US 12,136,259 B2
Method and apparatus for detecting face, computer device and computer-readable storage medium
Wei Xiang, Guangzhou (CN); and Chao Pei, Guangzhou (CN)
Assigned to BIGO TECHNOLOGY PTE. LTD., Singapore (SG)
Appl. No. 17/780,840
Filed by BIGO TECHNOLOGY PTE. LTD., Singapore (SG)
PCT Filed Aug. 20, 2020, PCT No. PCT/CN2020/110160
§ 371(c)(1), (2) Date May 27, 2022,
PCT Pub. No. WO2021/103675, PCT Pub. Date Jun. 3, 2021.
Claims priority of application No. 201911205613.8 (CN), filed on Nov. 29, 2019.

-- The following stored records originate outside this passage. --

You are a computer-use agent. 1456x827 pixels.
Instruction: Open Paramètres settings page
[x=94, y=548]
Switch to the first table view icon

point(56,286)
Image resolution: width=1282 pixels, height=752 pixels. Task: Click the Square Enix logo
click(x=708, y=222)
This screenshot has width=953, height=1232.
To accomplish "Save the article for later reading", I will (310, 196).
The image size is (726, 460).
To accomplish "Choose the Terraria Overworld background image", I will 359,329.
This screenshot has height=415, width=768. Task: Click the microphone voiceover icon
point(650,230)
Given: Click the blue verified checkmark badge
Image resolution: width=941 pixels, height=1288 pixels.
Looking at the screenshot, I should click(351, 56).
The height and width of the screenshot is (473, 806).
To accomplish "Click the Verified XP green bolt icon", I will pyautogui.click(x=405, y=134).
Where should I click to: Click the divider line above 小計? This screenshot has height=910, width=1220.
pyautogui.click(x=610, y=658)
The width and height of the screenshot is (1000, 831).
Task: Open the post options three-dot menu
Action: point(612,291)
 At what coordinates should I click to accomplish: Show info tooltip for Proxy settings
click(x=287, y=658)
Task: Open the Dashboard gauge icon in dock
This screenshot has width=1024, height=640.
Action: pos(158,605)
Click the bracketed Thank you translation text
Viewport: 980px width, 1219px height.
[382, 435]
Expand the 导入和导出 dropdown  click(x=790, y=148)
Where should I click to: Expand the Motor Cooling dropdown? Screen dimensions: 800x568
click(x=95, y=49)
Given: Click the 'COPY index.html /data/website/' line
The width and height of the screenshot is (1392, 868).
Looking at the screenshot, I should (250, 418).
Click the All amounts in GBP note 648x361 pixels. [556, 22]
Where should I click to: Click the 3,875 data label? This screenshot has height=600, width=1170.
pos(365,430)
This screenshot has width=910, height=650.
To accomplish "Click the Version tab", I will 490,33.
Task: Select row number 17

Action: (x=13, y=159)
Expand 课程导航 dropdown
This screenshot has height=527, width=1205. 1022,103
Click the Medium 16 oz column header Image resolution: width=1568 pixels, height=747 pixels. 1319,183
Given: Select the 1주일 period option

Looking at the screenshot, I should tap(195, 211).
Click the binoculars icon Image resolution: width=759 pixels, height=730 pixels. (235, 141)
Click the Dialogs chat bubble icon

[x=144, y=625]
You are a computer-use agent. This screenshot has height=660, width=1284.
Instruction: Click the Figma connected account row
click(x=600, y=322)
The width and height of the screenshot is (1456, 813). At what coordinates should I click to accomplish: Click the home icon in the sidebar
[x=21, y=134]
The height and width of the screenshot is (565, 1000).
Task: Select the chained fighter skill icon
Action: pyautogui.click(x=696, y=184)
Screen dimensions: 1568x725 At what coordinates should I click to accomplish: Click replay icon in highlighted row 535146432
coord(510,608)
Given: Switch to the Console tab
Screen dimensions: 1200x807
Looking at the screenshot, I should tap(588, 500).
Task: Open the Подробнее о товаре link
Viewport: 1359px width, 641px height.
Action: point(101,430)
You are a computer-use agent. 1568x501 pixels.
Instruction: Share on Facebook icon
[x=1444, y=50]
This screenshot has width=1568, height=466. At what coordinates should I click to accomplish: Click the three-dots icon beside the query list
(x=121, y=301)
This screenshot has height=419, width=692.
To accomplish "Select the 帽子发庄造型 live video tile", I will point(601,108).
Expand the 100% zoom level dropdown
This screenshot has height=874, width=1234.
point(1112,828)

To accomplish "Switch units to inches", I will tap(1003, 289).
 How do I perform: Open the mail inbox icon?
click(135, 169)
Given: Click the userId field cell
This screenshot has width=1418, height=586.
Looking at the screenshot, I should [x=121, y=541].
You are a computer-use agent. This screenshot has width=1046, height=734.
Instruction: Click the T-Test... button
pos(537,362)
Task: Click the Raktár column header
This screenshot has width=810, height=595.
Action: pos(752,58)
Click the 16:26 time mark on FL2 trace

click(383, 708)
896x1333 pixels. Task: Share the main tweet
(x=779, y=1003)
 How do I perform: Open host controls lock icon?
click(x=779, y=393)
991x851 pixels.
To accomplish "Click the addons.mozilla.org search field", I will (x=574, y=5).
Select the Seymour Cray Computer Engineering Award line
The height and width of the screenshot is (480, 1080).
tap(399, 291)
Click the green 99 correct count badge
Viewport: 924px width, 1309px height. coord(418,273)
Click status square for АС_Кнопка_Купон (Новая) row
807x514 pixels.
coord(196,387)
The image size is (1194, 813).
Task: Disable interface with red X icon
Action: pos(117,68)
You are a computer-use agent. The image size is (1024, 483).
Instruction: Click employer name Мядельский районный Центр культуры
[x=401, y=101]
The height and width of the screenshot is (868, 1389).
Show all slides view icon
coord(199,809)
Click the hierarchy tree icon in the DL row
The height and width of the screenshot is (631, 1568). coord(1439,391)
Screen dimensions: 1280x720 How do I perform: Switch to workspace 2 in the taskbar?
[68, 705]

Prior Publication US 2023/0023271 A1, Jan. 26, 2023
Int. Cl. G06V 10/776 (2022.01); G06N 3/044 (2023.01); G06N 3/0442 (2023.01); G06N 3/045 (2023.01); G06N 3/0464 (2023.01); G06N 3/08 (2023.01); G06N 3/0985 (2023.01); G06V 10/774 (2022.01); G06V 10/82 (2022.01); G06V 40/16 (2022.01)
CPC G06V 10/776 (2022.01) [G06V 10/7747 (2022.01); G06V 10/82 (2022.01); G06V 40/161 (2022.01)] 13 Claims
OG exemplary drawing
 
1. A method for detecting a face, comprising:
receiving image data; and
identifying a region in the image data where face data is located by inputting the image data into a preset neural network for processing, wherein the preset neural network is trained by a method for training a neural network and the method for training a neural network comprises:
determining a neural network;
training the neural network at a first learning rate according to a first optimization mode, wherein the first learning rate is updated each time the neural network is trained; |
mapping the first learning rate of the first optimization mode to a second learning rate of a second optimization mode in the same vector space;
determining the second learning rate satisfies a preset update condition; and
continuing to train the neural network at the second learning rate according to the second optimization mode; and
wherein the mapping the first learning rate of the first optimization mode to the second learning rate of the second optimization mode in the same vector space comprises:
determining an update range, wherein the update range represents a range for updating a first network parameter in a case that the neural network is trained at the first learning rate according to the first optimization mode, and the first network parameter represents a parameter of the neural network in a case that the neural network is trained at the first learning rate according to the first optimization mode;
determining a parameter gradient of a second network parameter, wherein the second network parameter represents a parameter of the neural network in a case that the neural network is trained at the second learning rate according to the second optimization mode; and
determining a projection of the update range on the parameter gradient in the same vector space as the second learning rate of the second optimization mode.